Is my cancer easier on me than it is on those around me? Spoiler alert: I think it is

This is an argument that I have had before and will continue to have:

Cancer is toughest on those who you are close to

For me, I am sick, yes. I have teams of people focused on me. For example, I have two oncologists, a surgeon, a team of nurses, a social worker, a genetic counselor, three naturopaths, a dietician, support groups, financial advisors, etc. When I walk into an ER, I am in a private room inside of 15 minutes and everyone is doing what they can to take care of me. I guess that's the way it should be and I am beyond lucky that I have that kind of care. A lot of people don't. I am very grateful but also sad at the same time. I know I am privileged.

But, for a minute, let's think about those around me, the true unsung heroes and those who do everything to support me. When they take me to the ER, is anyone talking to them or helping to support them? Do they have a team of people who support them that is automatically launched into action? NOPE.

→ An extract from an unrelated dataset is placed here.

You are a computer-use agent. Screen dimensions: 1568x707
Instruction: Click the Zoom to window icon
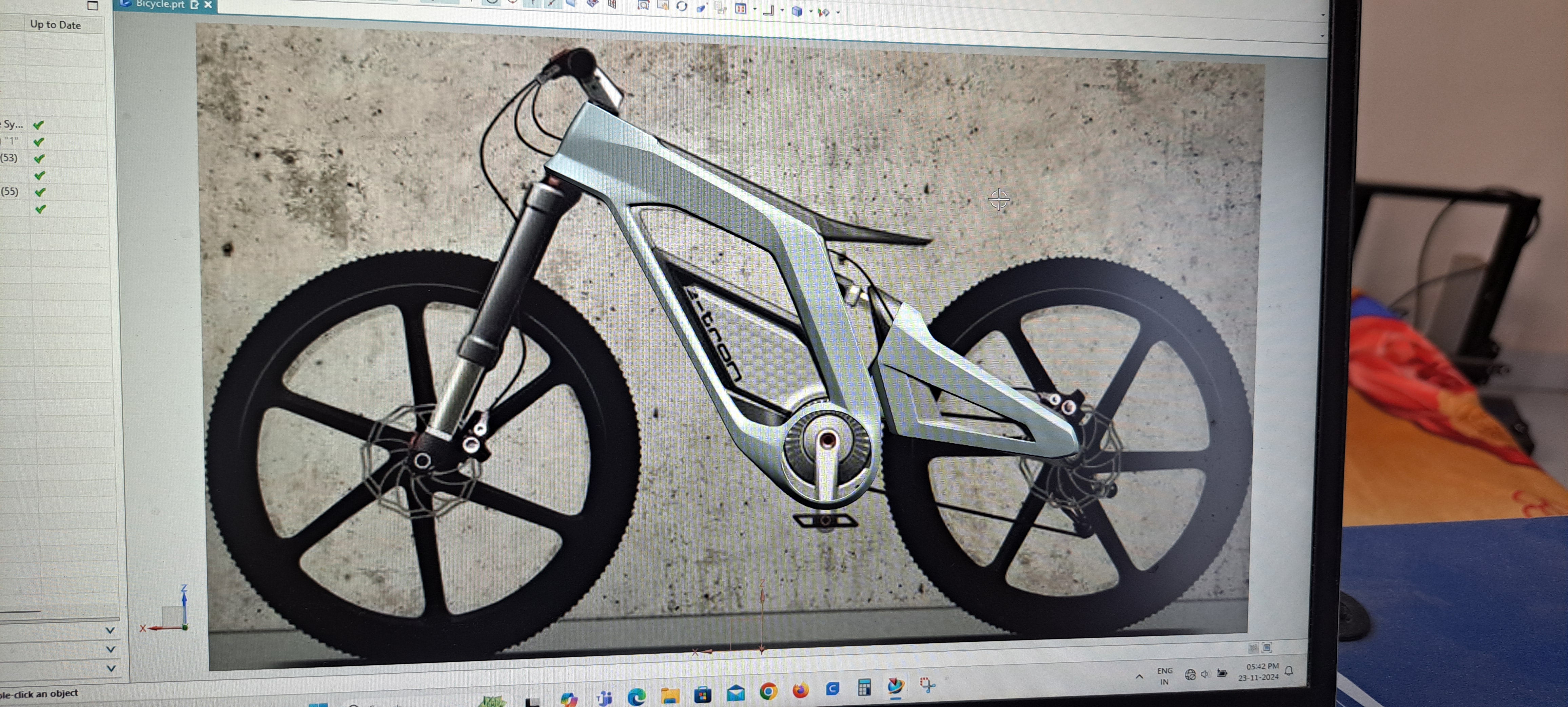click(x=643, y=6)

Caregiving, in my opinion, is the hardest job out there. No caregiver has ever asked to be a caregiver, but it's a role that has been thrust upon them and they have to respond to it whether they want to or not (I guess not responding is also an option). Their lives get turned upside down in a heartbeat, and there is just nothing they can do about it. They don't have teams focused on them, their stress, or their well-being. What they have is only built by them, adding another layer of stress to the situation. When you are a caregiver, your support comes from your close friends or others that you choose to involve (and hope they are willing). There are support groups, but no one is sending you a list, you are on your own to find them. It is undoubtedly a time when you discover who your true friends are.

I often think about this. I know this sounds odd, but I worry more about those around me than I do about myself. I am in control of myself to some degree, but they can only advise. Can I be difficult? 100% I can be. I listen when I want, ask only when I want, and don't always agree.

I am constantly thinking about how to be a better "CaredFor" (did I just invent a new word?). I try. I am not great at it but I am trying a lot. Better supporting my friends and family is a key goal for me.

Caregivers, whether a spouse, partner, friend, kid, etc are the most incredible people there are, and a lot of us would never make it if it wasn't for them. I can't thank the people in my life who take care of me and worry about me enough. If it wasn't for them, there is no way that I would be doing as well as I am.

So, to sum up. THANK YOU. You don't get the credit you deserve, but you are the most important piece of the team.